- Course studied:
- Music Journalism and Broadcasting
- Year of graduation:
A way with words
Hard-working James Nuttall was inspired by his course leader, John Rafferty, to believe in himself as a freelance journalist from the very start of his degree.
While on the music journalism and broadcasting course, James was able to secure interviews with big name bands and artists and saw his work published in newspapers around the country – and even landed regular paid work at the Yorkshire Post on the back of a three-week work placement. “My lucky break came during my first summer holiday away from uni,” says the 22-year-old, who has interviewed the likes of Queen, KT Tunstall, Biffy Clyro and the Beach Boys. “I travelled from Yorkshire down to Wolverhampton and waited for over seven hours outside a theatre for singer Patti Smith to arrive.
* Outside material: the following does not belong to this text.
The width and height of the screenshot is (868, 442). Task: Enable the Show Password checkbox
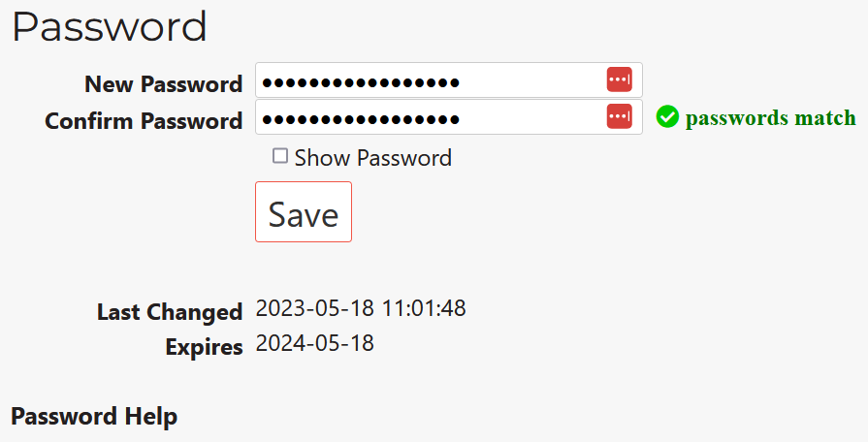280,156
“She is notoriously difficult to make contact with, so when she arrived I walked up to her and asked if she had time for a quick interview. Miraculously, she said yes. “I contacted regional newspapers in areas where Patti’s tour would call and this effort got my interview published in both the Manchester Evening News and the Yorkshire Evening Post, which made the latter add me to their list of freelancers. “By the time it came to submitting my final major project for my degree in 2014, I had such a large portfolio of published work that I was able to pick and choose which pieces of work I submitted.”
James, who lives in West Yorkshire, now uses his languages skills as the content writer for Interior Goods Direct, an umbrella company of 10 websites. He is responsible for providing content for half of their websites, as well as writing blog posts and working on social media and marketing. His current main project is giving Roman Blinds Direct a content overhaul before the new site is launched. But he continues to work as a freelance journalist, particularly for the music section of the Yorkshire Evening Post, and still hopes to work in the music industry in the future. “My current position is giving me a great deal of useful and transferrable skills,” says James, who graduated with first class honours in 2014, “so as well as working hard to get as much coverage for IGD as possible, I am also soaking up as much knowledge as I can.”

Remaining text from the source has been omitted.